NAIROBI – As Kenya approaches its general election on March 4, memories of the bloodshed that marred the controversial 2007 presidential election remain fresh. The vote ended in a standoff between the incumbent, Mwai Kibaki, who declared himself the winner, and the opposition candidate, Raila Odinga, who dismissed the vote as rigged. The ensuing ethnic clashes claimed the lives of more than 1,200 people, and displaced another 250,000.
The violence ended only after former United Nations Secretary-General Kofi Annan helped to broker a power-sharing agreement in which Kibaki retained the presidency and Odinga became Prime Minister. When the agreement was signed, many Kenyans declared that such politically charged ethnic violence would “never again” consume Kenya. But, less than three months before the next election, few remain confident that such violence will not recur – especially given that Kenya’s government has taken no measures to prevent it.
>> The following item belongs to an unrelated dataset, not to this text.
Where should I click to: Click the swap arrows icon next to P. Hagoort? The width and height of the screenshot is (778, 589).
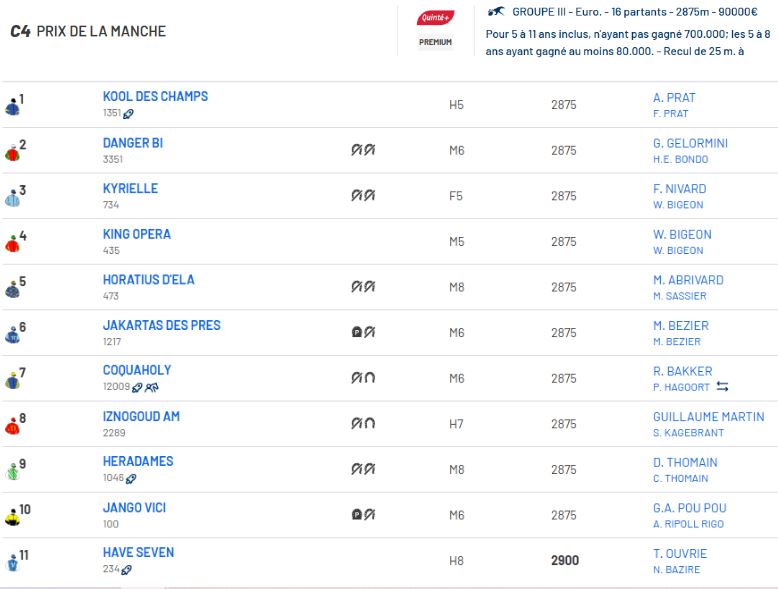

This is not surprising, given Kenya’s poor record of prosecuting war crimes. In the run-up to Kenya’s first multi-party election in 1992, ethnic clashes caused hundreds of deaths, and displaced an estimated 300,000 people. Ethnic violence marred the 1997 election as well. Yet, while few dispute that politicians incited and even coordinated the violence, none was ever brought to justice.
The 2007 violence was unique in the sense that it did not begin in smaller cities, towns, or rural areas, but in the capital, Nairobi, bringing Kenya to a standstill and turning it into a focus of international attention. The United States sent then-Assistant Secretary of State Jendayi Frazer to intervene – the first time a high-ranking American officer was sent to mediate in an African conflict.